Two men from Birmingham who were responsible for supplying sawn-off shotguns to organised crime groups have been jailed for more than 55 years, after a joint investigation by the West Midlands Regional Organised Crime Unit (ROCU) and the National Crime Agency (NCA).
Mohammed Rafiq Khan, aged 29 from Bordesley Green and Michael Harkin, 54, from Yardley were sourcing the weapons and distributing them to criminal associates across the West Midlands. Khan was also the head of a drug dealing network which distributed class A drugs across the region and eight of his accomplices were also locked up for more than 60 years at Birmingham Crown Court yesterday (Wednesday 1 November).
Investigations found 68 year-old John Spencer Booth, a registered firearms dealer from Derbyshire, converted lawfully held firearms for Harkin and Khan by shortening barrels and removing serial numbers from shotguns. A total of 14 sawn-off shotguns were recovered and more than five kilos of Class A drugs were distributed through the illegal operations.
Harkin and his partner Lucy Wilkie were both arrested last October after officers searched their home in South Yardley and recovered three sawn-off shotguns. A further search conducted at the address of acquaintances Vineeta Kainth and Mark Adkins resulted in the recovery of component parts, including sawn-off barrels and ammunition.
On Monday 16 January 2017, armed officers stopped the vehicle Booth was driving and recovered 10 sawn-off shotguns and 250 cartridges in the boot. A search of Booth's business premises and home address in Ashbourne revealed a workshop and equipment used to shorten shotgun barrels and stocks.
Numerous cut barrels were found, suggesting this had been an on-going criminal enterprise.
Joel Martin was part of Khan's drug dealing network and was arrested in possession of wraps of crack cocaine and heroin. Officers searched his home address and found approximately £15,000 worth of drugs.
Further enquiries led police to Mark Jones who was found with bags of heroin he was storing for Khan; while mother and daughter Anthea and Kareen Bagnall were caught with heroin and crack cocaine after being stopped in a car in Birmingham.
Jones, Kareen and Anthea Bagnall were drug runners responsible for the distribution of Class A substances from Birmingham to outer city locations, known as a County Lines network. More than 100 calls per day were made using Khan's line to drug users in Welshpool, Shrewsbury and Birmingham.
The investigation culminated when Khan was detained at Shrewsbury train station in February 2017. He was found in possession of five mobile phones, over £1,500 in cash and tickets to Dubai.
Detective Inspector James Mahon, from the West Midlands Serious and Organised Crime Unit, said: "This was a complex investigation but has led to significant prison sentences and illegally held guns and drugs being removed from the streets.
"These converted sawn off shotguns had the potential to be extremely dangerous in the wrong hands; while drugs can ruin lives and communities."
Jon Greenwell, from the NCA's Armed Operations Unit added: "Whilst the majority of registered firearms dealers adhere to their licensing arrangements, there are some who are prepared to buy, convert and sell firearms for criminal purposes.
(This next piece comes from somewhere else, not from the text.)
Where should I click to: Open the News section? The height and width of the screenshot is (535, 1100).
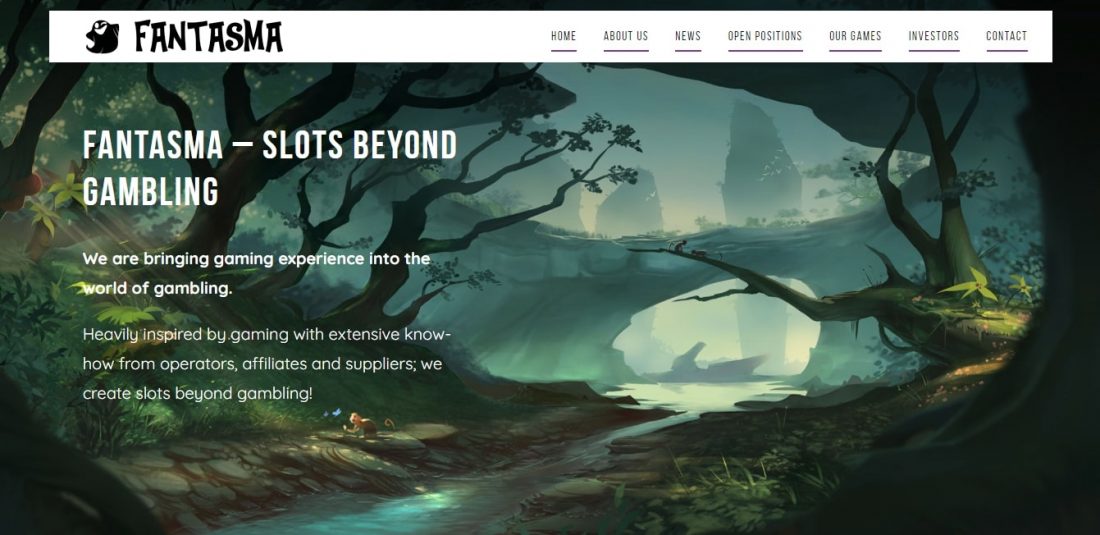pyautogui.click(x=688, y=36)
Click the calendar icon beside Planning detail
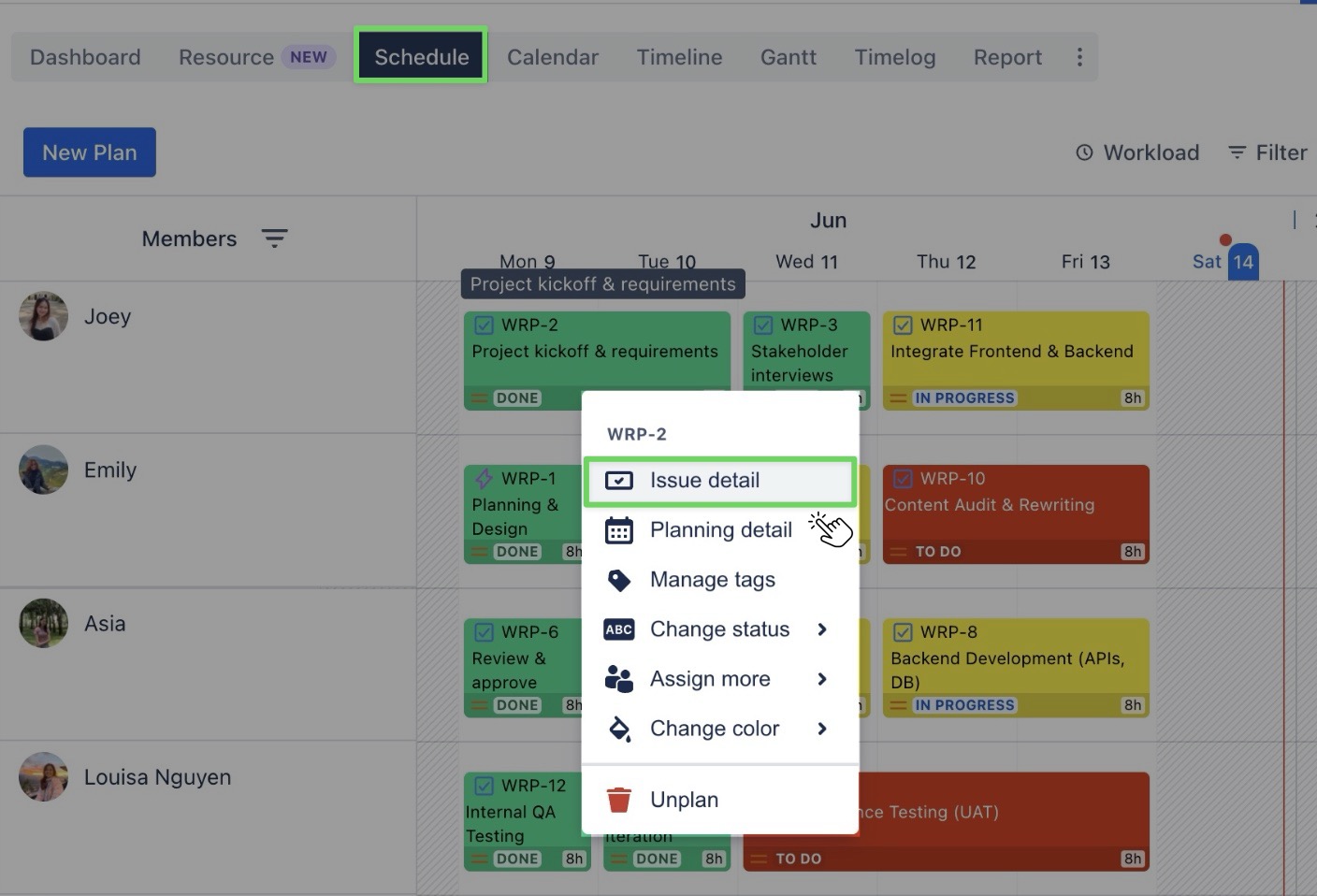 [618, 529]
Booth was one of these individuals.
"Using his legitimate business as a cover, he actively sought to convert weapons for organised crime groups to make money. He gave no thought to where or how the weapons he converted would be used and in my mind posed a very real risk to the public.
"Anyone who has information or is concerned about illegally held guns or ammunition to contact their local police, or Crimestoppers on 0800 555111".
It comes as the drive to take guns off the streets continues with a two-week national firearms surrender which is being co-ordinated by the National Ballistics Intelligence Service (Nabis) between 13-26 November.